Para investigar essa hipótese, os pesquisadores reuniram um grupo de 54 médiuns, 53 parentes de primeiro grau sem dons mediúnicos e outros 12 médiuns sem parentes, que serviram como amostra de validação. A maioria deles era adepta da umbanda ou do espiritismo kardecista.

“Por que parentes de primeiro grau? Porque a genética é muito parecida, o ambiente cultural, social é muito parecido, né? A gente queria realmente o máximo de similitude com a diferença de um ser médium e o outro não”, diz Alexander Moreira-Almeida, diretor do NUPES-UFJF.

Após comparar o genoma dos voluntários, os pesquisadores descobriram um grande número de genes alterados que existia apenas nos médiuns – incluindo 33 que só constavam em um terço deles. E essa diferença se deu mesmo entre irmãos que dividiram a mesma barriga durante uma gestação inteira.

“No nosso estudo, nós tivemos três irmãos, ‘triplets’. Dois eram gêmeos [univitelinos]. Os dois tinham mediunidade e o terceiro não tinha mediunidade.
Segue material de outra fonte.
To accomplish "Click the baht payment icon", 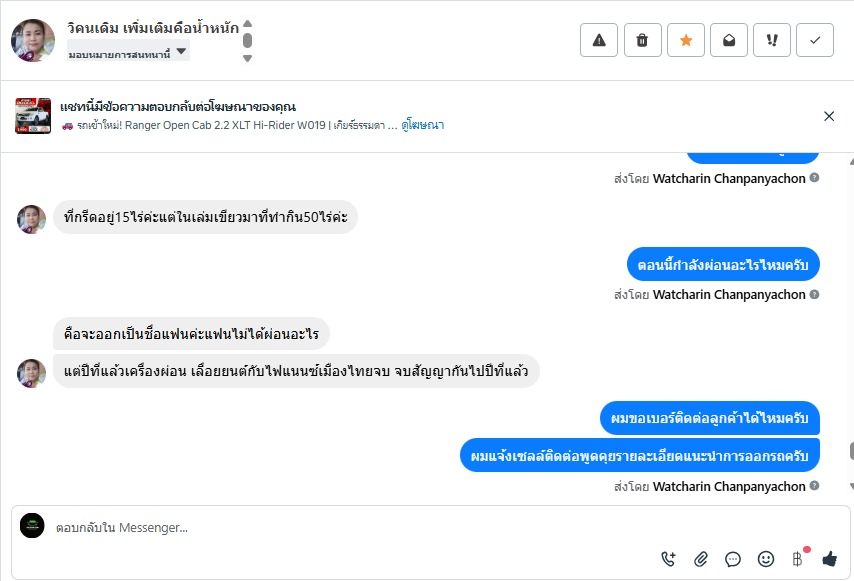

E nesses dois nós encontramos também essa constelação de genes desses 33 que não estava presente no terceiro irmão”, frisa Wagner Gattaz.

Aliás, um dos genes que estava alterado em 90% dos médiuns e zero familiares é muito expressado justamente na glândula pineal, considerada por muitos espiritualistas e filósofos como a conexão entre o mundo físico e o espiritual.

“A maioria dos genes tem uma função ligada ao sistema imunológico ou à parte cutânea, de muco, ou seja, genes ligados ao nosso contato com o ambiente, com o mundo externo. E os médiuns referem estarem também no outro tipo de percepção desse mundo externo”, conta Alexander Moreira-Almeida.

Fruto de uma parceria entre a USP e as universidades federais de Juiz de Fora e do Rio Grande do Sul, esse artigo é o primeiro a estudar o componente genético da mediunidade. Mas não é o primeiro a usar o método científico para investigar fenômenos espirituais.

Para você ter uma ideia, já teve estudo avaliando a saúde mental de médiuns, quais áreas do cérebro são ativadas durante um transe mediúnico e até a veracidade de cartas psicografadas por Chico Xavier. Isso só para citar alguns exemplos.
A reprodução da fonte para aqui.